On Tuesday 20 January 2004 5:09 pm, Dorit Naishlos wrote:
> > In gfortran we currently flatten all array access into a 0-based one
> > dimensional array pointer.
> >
> > This is something that I hope to address fairly soon. To be done properly
>
> I
>
> > think it requires the addition of additional semantics for ARRAY_TYPEs,
> > and/or an extra lowering pass.
>
> I'm not sure I understand - Do you mean that the TYPE_MIN_VALUE of the
> arrays is always set to 0, but the references are not yet modified
> accordingly?

We never addess an array object directly. We always create a pointer to an 
array with a TYPE_MIN_VALUE of zero and unknown length, and point that at 
wherever we need to.

In the example given by Toon a(1) is the first element of the array, so we 
point the pointer at the element before the start of the array. The 
equivalent C code is something like:

int main()
{
  float a[1000];
  int i;
  float *p;

  p=a[-1];
  for (i=1; i <= 1000; i++)
    p[i] = logf (1.0f)
}

Yes, it's evil, but seemed the easiest way of handling all the things fortran 
can do with arrays.

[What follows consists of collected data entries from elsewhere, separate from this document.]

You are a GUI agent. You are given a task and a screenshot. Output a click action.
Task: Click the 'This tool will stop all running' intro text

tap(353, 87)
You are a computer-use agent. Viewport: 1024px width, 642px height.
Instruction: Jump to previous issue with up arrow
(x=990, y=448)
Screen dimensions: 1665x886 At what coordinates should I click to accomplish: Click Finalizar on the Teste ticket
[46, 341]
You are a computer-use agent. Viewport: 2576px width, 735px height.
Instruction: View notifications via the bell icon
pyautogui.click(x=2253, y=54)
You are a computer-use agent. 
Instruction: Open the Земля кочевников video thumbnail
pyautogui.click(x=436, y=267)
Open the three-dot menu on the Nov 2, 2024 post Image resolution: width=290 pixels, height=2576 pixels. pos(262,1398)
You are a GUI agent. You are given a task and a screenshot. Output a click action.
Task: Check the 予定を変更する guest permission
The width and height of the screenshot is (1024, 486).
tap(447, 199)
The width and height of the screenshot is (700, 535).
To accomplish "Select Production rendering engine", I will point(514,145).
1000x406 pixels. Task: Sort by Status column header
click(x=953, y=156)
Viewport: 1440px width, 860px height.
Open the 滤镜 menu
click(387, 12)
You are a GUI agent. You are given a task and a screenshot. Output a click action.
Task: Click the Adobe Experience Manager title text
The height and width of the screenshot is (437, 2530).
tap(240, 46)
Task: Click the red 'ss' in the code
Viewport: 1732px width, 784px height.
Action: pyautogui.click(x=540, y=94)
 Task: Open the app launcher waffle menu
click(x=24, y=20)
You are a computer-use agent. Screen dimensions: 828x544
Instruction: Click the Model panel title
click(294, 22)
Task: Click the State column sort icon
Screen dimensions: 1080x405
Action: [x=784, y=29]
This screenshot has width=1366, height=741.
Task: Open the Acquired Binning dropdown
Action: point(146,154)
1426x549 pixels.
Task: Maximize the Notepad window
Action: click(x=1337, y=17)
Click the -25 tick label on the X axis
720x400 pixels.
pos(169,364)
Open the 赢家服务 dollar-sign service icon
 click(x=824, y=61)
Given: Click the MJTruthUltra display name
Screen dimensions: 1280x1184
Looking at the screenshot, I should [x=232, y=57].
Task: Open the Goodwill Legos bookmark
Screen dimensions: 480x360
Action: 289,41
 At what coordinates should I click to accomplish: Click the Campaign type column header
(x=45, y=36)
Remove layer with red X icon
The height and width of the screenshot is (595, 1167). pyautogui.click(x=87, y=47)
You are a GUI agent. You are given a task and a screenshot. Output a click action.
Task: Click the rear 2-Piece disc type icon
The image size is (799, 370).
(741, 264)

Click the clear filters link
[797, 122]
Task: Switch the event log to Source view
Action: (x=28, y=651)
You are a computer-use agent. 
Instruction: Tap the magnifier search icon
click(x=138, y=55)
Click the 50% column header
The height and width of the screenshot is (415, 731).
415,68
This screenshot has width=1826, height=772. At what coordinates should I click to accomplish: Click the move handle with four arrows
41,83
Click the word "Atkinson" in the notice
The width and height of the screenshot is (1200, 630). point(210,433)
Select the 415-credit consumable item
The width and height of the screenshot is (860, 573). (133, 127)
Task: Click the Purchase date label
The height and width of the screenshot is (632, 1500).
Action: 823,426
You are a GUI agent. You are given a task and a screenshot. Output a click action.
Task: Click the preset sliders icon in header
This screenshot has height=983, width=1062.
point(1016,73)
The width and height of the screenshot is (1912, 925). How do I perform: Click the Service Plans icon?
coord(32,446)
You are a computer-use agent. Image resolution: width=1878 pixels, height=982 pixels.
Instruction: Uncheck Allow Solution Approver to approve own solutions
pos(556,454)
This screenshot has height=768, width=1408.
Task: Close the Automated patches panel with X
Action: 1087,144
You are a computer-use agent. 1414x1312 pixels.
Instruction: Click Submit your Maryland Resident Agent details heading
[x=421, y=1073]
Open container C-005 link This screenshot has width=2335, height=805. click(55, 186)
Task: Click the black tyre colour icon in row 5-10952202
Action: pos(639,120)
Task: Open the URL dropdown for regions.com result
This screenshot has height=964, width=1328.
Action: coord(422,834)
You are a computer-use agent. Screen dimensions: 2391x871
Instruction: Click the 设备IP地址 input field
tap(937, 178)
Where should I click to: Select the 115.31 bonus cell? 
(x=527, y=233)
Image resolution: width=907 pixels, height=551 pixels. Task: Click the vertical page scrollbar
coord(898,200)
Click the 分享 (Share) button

It gets even more fun for multidimensional arrays.
Using array types properly is fairly high on my list of things to fix.

> If I compile Toon's example below with gfortran, I get 0 for TYPE_MIN_VALUE
> (TYPE_DOMAIN (array_type)). Is that an expected behavior?

Yes.

> If so, does the
> compiler have a way to find what is the correct first index?

Probably not. The valid elements of the array may not be contiguous either.